O JC Criança conheceu mais uma banda, a do Colégio São Francisco de Assis, na Bela Vista. O maestro Edson Luiz Cortez Fernandes a comanda desde 1998, ano em que o grupo nasceu. No repertório, clássicos como a canção “A banda”, de Chico Buarque, e novas músicas, como “Poeira”, de Ivete Sangalo. Dá até pra dançar!

O maestro conta que a banda têm 30 componentes divididos em instrumentos de sopro e percussão. Todos os músicos são alunos da escola. Além da parte musical, o grupo conta com uma comissão de frente. São as bandeiras, as balizas e o corpo coreográfico.

Calma! Já explico! As balizas são as meninas que vão à frente da banda, interpretando a música que está sendo tocada e muitas vezes fazendo malabarismos. O corpo coreográfico é como se fosse o “balé” do grupo.

A banda do São Francisco também participa de festivais de música, mas toca mais em Bauru do que em outras cidades. Este ano uma nova galerinha entrou para o grupo. Bianca de Araújo Carvalho, 8 anos e aluna do 3º ano, é a mais nova. “Meu sonho era ser baliza... Já fazia balé há cinco anos. Quero ser baliza pra sempre”, afirma.

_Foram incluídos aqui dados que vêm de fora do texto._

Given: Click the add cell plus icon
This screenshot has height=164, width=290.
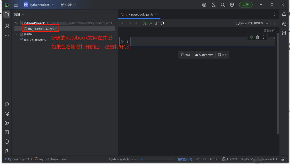Looking at the screenshot, I should (x=123, y=23).
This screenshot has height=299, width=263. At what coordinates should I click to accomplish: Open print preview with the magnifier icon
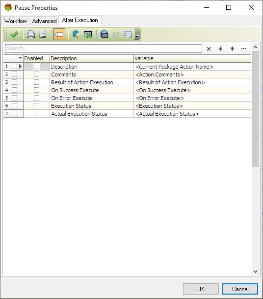43,34
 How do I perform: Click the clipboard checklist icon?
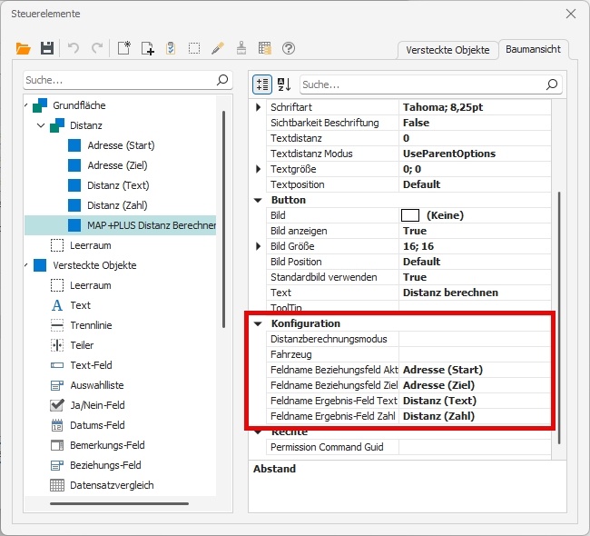(171, 48)
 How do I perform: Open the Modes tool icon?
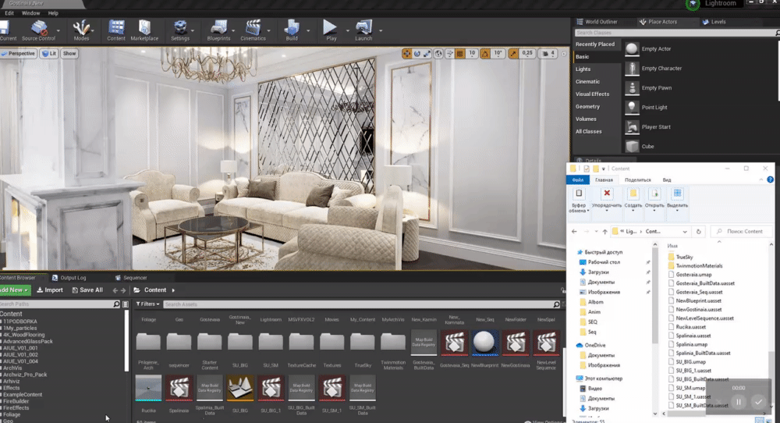81,30
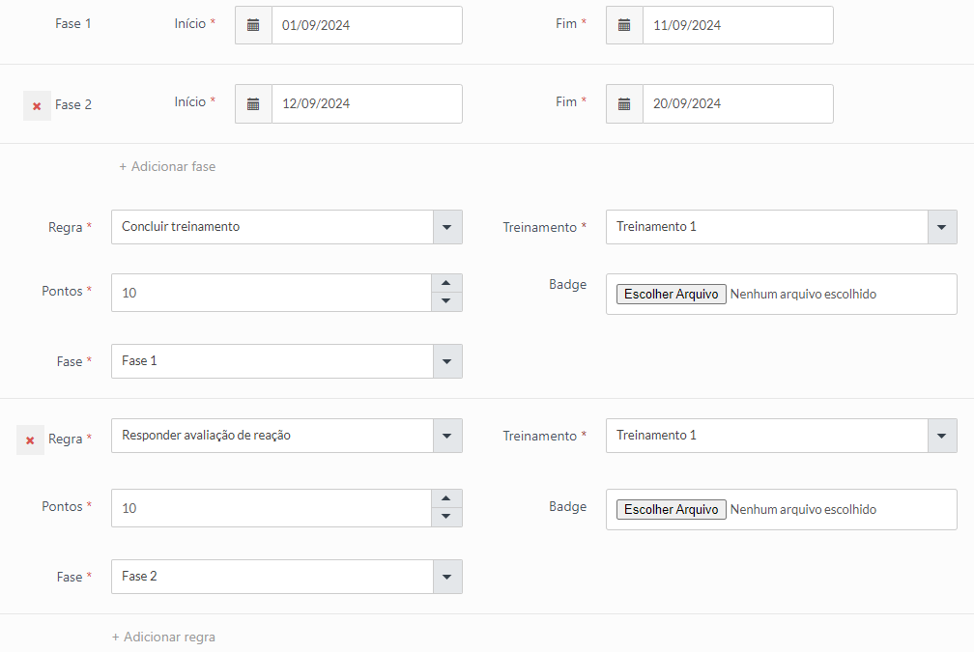Viewport: 974px width, 652px height.
Task: Decrement Pontos in the second rule
Action: tap(445, 517)
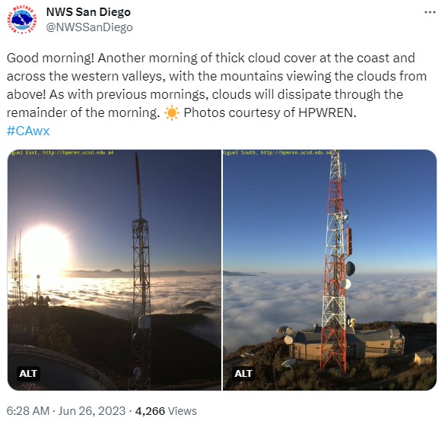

Na parte musical, Gabrielli Nascimento Pereira e Ana Lívia Cruz Barreira, as duas com 10 anos e cursando o 5º ano, já se apresentaram com a banda. Gabi toca trompete, instrumento de sopro com bocal – parte em que o músico assopra – pequeno. “Me adaptei melhor ao trompete. Acho tudo muito legal na banda, a apresentação de sábado passado no Calçadão foi a mais legal. Tinha muita gente assistindo”, conta.

Também com um instrumento de sopro, o trombone, Ana conta que seu avô integrava a na banda da Polícia Militar e que ela achava um máximo vê-lo tocar. “Tentei os pratos, mas não gostei muito, aí passei para o trombone, igual ao meu avô”, explica.